Buyers have a fair amount of negotiating power with collection agencies due to the high availability of substitutes, low market concentration and low switching costs. A buyer can choose to use a debt buyer instead of a collection agency, which would also reduce the buyer's risk of having the debt on their liabilities. Having alternative options gives buyers more negotiating power since they have the option of walking away from the debt collector entirely. The market for debt collection services is also not very concentrated. There are about 4,500 collection agencies throughout the United States, including companies such as NCO Group Inc., GC Services Limited Partnership, iQor US Inc. and Coface Collections North America, continues Newsom. The high number of agencies to choose from gives a buyer an edge when negotiating a price and the terms of the contract. Agencies are willing to negotiate to attract customers since buyers have numerous alternative options to meet their needs. Also, there are low switching costs for a buyer, allowing them to easily take their debt accounts elsewhere. This added concern for the collection agency also contributes to a higher negotiating power for the buyer.

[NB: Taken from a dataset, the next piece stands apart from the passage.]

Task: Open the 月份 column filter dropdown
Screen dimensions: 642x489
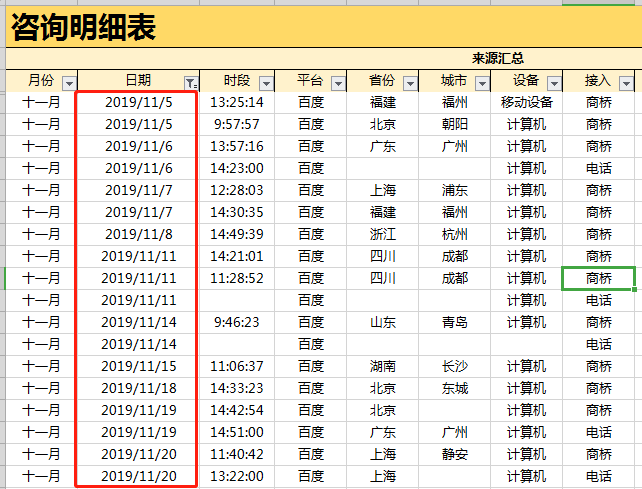Action: pos(69,83)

Additionally, prices for debt collection services are expected to continue rising in 2013 and throughout the next three years. Due to the improving economy, debt collection success rates are rising and boosting suppler profitability, giving buyers more room to negotiate. Also, aggregate household debt and interest rates are expected to rise, boosting demand for collection services. Higher demand will allow suppliers to raise their prices in spite of the increased ease in collecting debt. Debt collection services have moderate profit margins, accounting for 9.0% of revenue. These profit margins can also be a source of buyer negotiation, as they are higher than most other services in this market. For more information, visit IBISWorld’s Debt Collection Services procurement research report page.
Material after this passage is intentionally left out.